Well put, depending on your situation.


----------



## youngdon

I usually carry a semi auto for self defense in unknown areas(read the bad side of town), but always revolvers for hunting, or around the neighborhood. But I practice with all of them, even the 44.


----------



## Mattuk

I carry nothing!


----------



## bones44

Mattuk said:


> I carry nothing!


 You will if they reintroduce wolves and bears !! LOL


----------



## Mattuk

bones44 said:


> You will if they reintroduce wolves and bears !! LOL


No rather them than some drug dealer in London!


----------



## bones44

That's for sure. How hard is it to obtain a handgun in the UK Matt ?


----------



## Mattuk

In a few words, very hard! But then I've never tried.


----------



## bones44

Was just curious as I know your laws sound pretty strict on a lot of firearms. It's becoming the same here.


----------



## Mattuk

Only for hand guns. As for rifle's and shotgun's it the way it should be. IMO.


----------



## bones44

Glad to hear you can still obtain any firearm if need be. Never have owned a handgun, but have never ruled it out either. They're alot of fun for target shooting and what-not. It's odd that we can't have suppressors in Michigan but you can in the UK. Go figure.


----------



## Mattuk

Thats one thing I wouldn't be without now is my T8 suppressor!


----------



## bones44

So it really quiets it down ? You should post a video of you shooting with it. That would be neat.


----------



## Mattuk

Yes it does but then I now can't remember what it was like before!


----------



## bones44

I've never shot one with a suppressor before. Wouldn't know what to do if I did. LOL


----------



## Mattuk

Well its the same as your rifle now but with a can on the end!


----------



## On a call

Boom...compared to BANG


----------



## youngdon

That was helpful !


----------



## bones44

Wish I could get one here but the puppets that be say no.......


----------



## On a call

Thanks Don I appciated your UT vidio. Sure wish I could use one.

_AVAILABLE DATA_
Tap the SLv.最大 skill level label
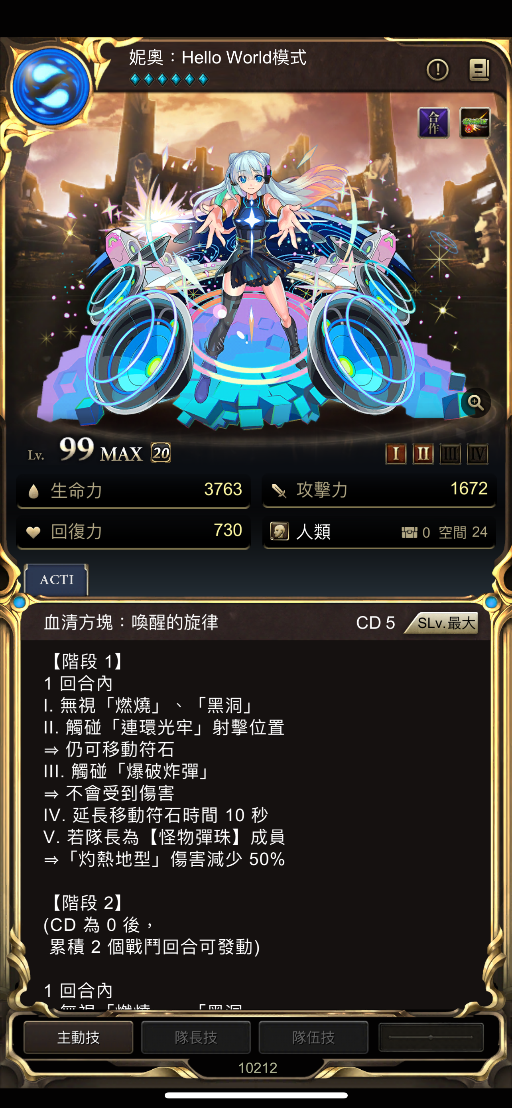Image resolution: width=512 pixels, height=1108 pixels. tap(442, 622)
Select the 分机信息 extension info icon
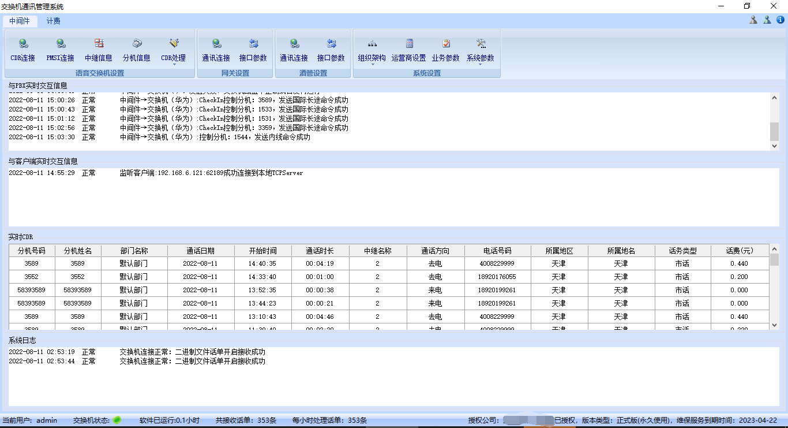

_STATED EXERCISE 1_
In the forum thread about handguns and suppressors, what does Mattuk say he wouldn't be without now?
_STATED EXERCISE 2_
For each statement, say whether it agrees with the forum thread about handguns and suppressors. Answer yes or no and quote the deciding words from the thread.
(a) Mattuk says that obtaining a handgun in the UK is very hard.
(b) bones44 has owned a handgun.
(c) Suppressors are allowed in Michigan.
_STATED EXERCISE 3_
Write the next few posts of the forum thread about handguns and suppressors, continuing from its final post.

_FINAL ANSWER 1_
His T8 suppressor.

_FINAL ANSWER 2_
(a) Yes: "In a few words, very hard!"
(b) No: "Never have owned a handgun, but have never ruled it out either."
(c) No: "It's odd that we can't have suppressors in Michigan but you can in the UK."

_FINAL ANSWER 3_
----------



## knapper

I am a revolver fan myself, I have autos but, they are limited on the power of the round that you can carry. Yes there is the desert eagle, try carrying one of those beast around hunting. I have hunted with a contender and taken caribou and black bear with one. They are only single shot. What it takes is practice with what ever you are carrying to the point of it being a natural reaction when needed. I practice reloading the wheel guns by putting two in firing two and then reloading with a speed loader or by hand, then firing two more and the do it over again from the start.


----------



## youngdon

That is a great way to practice without shooting up all your ammo. Good call knapper.


----------



## Bigdrowdy1

Pump !!!! It is 1 noise in the dark that cannot be confused with any other !!!!!!!!! Other wise it is 6 of 1 half a dozen of the other.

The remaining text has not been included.